• **Item position entries**
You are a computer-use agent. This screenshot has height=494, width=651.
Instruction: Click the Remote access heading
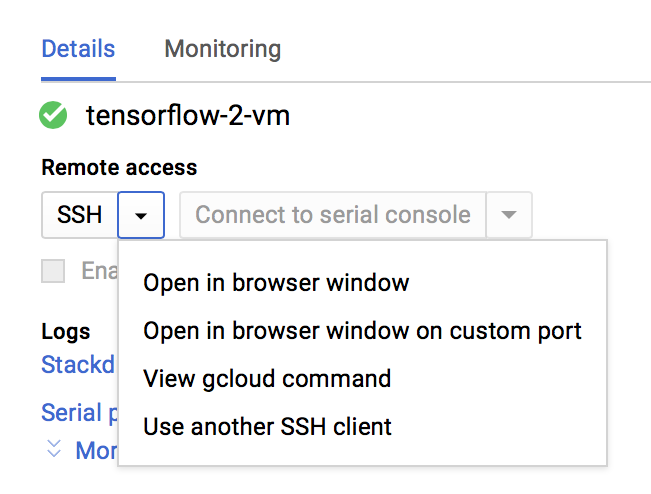(x=119, y=168)
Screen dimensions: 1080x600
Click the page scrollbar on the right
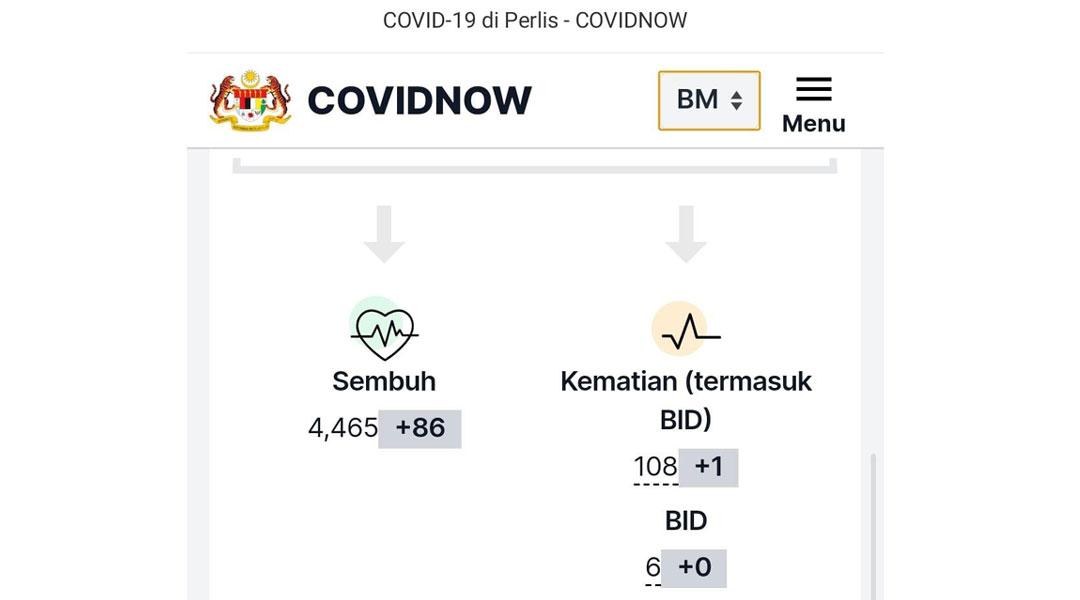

• **WRITTEN PROBLEM**
Rewrite the material above, replacing "Click" with "Select" and keeping everything else the same. Omit the pictures from your version.

• **RESPONSE FOR THIS EXERCISE**
You are a computer-use agent. This screenshot has height=494, width=651.
Instruction: Select the Remote access heading
(x=119, y=168)
Screen dimensions: 1080x600
Select the page scrollbar on the right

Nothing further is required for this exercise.